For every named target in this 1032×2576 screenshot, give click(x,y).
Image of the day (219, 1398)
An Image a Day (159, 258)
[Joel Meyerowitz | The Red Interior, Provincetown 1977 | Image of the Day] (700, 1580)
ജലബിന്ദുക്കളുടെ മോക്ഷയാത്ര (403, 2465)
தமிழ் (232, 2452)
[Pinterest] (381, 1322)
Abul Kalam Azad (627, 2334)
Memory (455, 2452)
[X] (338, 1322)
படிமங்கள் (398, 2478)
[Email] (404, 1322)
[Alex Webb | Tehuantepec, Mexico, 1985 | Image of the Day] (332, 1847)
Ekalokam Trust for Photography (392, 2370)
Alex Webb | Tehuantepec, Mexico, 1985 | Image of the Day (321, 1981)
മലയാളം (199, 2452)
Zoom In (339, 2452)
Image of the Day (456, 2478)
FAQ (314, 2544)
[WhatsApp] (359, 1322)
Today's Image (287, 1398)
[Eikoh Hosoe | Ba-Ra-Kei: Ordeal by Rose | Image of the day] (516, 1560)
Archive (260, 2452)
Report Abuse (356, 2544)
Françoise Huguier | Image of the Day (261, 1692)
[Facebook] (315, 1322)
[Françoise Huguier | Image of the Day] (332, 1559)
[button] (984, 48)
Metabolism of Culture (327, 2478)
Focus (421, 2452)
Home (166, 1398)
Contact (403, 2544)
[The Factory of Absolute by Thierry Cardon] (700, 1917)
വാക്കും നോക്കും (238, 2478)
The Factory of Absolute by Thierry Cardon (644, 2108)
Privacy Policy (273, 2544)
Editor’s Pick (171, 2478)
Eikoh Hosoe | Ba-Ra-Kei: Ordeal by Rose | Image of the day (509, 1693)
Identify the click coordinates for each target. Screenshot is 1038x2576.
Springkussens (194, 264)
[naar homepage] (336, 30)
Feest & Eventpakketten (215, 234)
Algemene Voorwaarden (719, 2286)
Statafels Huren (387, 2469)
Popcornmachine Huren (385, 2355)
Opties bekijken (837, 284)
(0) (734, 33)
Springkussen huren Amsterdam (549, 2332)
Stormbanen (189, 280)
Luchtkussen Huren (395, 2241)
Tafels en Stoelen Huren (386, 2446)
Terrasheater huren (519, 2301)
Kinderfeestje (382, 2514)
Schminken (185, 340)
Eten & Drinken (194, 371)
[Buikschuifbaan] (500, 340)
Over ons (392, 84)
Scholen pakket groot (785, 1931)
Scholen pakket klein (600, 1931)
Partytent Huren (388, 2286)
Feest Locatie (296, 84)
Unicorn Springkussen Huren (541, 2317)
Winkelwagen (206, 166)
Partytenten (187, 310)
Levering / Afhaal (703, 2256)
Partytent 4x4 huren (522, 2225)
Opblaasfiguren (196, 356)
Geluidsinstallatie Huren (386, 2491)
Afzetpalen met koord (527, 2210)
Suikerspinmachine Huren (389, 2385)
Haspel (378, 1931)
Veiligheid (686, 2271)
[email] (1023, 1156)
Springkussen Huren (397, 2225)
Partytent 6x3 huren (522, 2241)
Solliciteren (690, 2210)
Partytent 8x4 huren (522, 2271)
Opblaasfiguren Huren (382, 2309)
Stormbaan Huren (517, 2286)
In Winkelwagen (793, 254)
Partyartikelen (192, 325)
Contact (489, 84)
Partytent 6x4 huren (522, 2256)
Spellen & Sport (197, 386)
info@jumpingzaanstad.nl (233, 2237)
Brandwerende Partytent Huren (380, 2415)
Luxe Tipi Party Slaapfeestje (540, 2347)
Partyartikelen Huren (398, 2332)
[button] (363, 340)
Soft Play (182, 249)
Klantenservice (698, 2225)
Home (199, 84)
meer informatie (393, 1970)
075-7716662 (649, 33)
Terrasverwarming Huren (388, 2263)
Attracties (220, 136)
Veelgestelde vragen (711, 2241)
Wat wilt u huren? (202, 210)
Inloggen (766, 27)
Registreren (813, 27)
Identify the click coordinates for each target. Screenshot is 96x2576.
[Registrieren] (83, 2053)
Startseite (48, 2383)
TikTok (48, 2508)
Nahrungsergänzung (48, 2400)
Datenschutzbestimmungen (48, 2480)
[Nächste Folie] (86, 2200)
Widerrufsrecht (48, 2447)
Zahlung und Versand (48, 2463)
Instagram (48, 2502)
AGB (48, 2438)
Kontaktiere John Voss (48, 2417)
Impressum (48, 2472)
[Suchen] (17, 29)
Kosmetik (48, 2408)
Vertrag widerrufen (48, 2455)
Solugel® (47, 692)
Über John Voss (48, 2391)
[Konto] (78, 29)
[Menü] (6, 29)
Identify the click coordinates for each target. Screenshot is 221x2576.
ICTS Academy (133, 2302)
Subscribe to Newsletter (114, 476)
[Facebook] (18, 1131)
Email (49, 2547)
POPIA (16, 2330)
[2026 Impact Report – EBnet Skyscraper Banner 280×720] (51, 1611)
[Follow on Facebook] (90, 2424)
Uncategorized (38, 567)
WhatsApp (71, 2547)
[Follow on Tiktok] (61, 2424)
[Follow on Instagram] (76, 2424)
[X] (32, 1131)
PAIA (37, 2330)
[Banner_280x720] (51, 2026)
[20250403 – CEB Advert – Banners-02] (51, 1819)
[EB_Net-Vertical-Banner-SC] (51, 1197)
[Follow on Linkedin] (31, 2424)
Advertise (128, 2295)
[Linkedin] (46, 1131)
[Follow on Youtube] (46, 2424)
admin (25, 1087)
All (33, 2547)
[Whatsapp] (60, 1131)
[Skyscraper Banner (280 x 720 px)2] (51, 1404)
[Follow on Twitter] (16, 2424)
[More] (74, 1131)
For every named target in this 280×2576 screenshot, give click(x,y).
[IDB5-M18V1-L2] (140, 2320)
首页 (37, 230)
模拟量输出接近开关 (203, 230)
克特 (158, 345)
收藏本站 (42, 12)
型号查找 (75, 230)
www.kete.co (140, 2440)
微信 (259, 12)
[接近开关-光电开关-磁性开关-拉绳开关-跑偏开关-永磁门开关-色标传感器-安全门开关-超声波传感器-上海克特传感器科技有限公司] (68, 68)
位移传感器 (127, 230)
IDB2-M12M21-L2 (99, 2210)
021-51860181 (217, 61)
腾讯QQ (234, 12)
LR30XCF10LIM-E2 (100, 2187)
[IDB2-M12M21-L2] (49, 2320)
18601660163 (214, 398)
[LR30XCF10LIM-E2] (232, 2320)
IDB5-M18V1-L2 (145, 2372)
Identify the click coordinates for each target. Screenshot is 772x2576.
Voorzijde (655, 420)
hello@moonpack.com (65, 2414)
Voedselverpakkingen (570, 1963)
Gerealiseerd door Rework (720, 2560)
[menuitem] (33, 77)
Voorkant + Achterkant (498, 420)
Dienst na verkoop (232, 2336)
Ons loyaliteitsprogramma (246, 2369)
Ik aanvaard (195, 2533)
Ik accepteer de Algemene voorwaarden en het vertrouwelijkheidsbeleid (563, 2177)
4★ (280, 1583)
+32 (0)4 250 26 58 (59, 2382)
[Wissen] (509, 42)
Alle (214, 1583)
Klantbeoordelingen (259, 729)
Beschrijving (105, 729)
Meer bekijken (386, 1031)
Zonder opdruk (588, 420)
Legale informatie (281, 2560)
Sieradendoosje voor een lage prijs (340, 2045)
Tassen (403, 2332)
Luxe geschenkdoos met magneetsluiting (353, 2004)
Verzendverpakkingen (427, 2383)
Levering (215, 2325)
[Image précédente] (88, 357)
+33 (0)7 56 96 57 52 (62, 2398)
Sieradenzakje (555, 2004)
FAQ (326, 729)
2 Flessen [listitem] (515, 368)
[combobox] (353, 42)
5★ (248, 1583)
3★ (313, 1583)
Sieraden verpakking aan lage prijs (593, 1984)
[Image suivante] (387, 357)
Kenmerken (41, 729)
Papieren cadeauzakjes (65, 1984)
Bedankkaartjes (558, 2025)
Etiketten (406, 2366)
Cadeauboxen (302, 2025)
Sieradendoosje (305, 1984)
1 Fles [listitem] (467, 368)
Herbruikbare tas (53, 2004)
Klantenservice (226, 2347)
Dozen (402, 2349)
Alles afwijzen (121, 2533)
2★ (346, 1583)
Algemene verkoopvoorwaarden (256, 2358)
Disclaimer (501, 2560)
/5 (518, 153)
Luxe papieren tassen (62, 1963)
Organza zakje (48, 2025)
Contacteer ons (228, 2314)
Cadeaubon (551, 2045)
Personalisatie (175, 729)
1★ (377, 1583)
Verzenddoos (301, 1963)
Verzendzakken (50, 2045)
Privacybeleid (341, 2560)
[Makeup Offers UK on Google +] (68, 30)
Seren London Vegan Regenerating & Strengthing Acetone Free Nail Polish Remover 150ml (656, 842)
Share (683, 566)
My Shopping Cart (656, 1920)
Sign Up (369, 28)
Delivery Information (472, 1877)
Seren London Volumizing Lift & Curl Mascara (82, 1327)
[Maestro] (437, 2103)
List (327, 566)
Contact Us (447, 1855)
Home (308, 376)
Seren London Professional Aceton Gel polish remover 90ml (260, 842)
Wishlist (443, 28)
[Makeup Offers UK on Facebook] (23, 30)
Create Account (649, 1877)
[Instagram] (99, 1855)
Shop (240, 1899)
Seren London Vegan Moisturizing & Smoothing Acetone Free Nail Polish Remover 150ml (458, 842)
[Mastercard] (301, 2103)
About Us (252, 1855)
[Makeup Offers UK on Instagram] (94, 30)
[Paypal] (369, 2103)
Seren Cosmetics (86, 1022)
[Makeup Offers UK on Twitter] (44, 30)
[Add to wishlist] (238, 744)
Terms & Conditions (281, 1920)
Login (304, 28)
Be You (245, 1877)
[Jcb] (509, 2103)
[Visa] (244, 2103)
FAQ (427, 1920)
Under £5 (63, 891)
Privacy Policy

§

**AIM OF THE EXERCISE**
Retype only this range exactly: the first line of the data through the line where "[Email] (404, 1322)" appears.

**EXERCISE SOLUTION**
For every named target in this 1032×2576 screenshot, give click(x,y).
Image of the day (219, 1398)
An Image a Day (159, 258)
[Joel Meyerowitz | The Red Interior, Provincetown 1977 | Image of the Day] (700, 1580)
ജലബിന്ദുക്കളുടെ മോക്ഷയാത്ര (403, 2465)
தமிழ் (232, 2452)
[Pinterest] (381, 1322)
Abul Kalam Azad (627, 2334)
Memory (455, 2452)
[X] (338, 1322)
படிமங்கள் (398, 2478)
[Email] (404, 1322)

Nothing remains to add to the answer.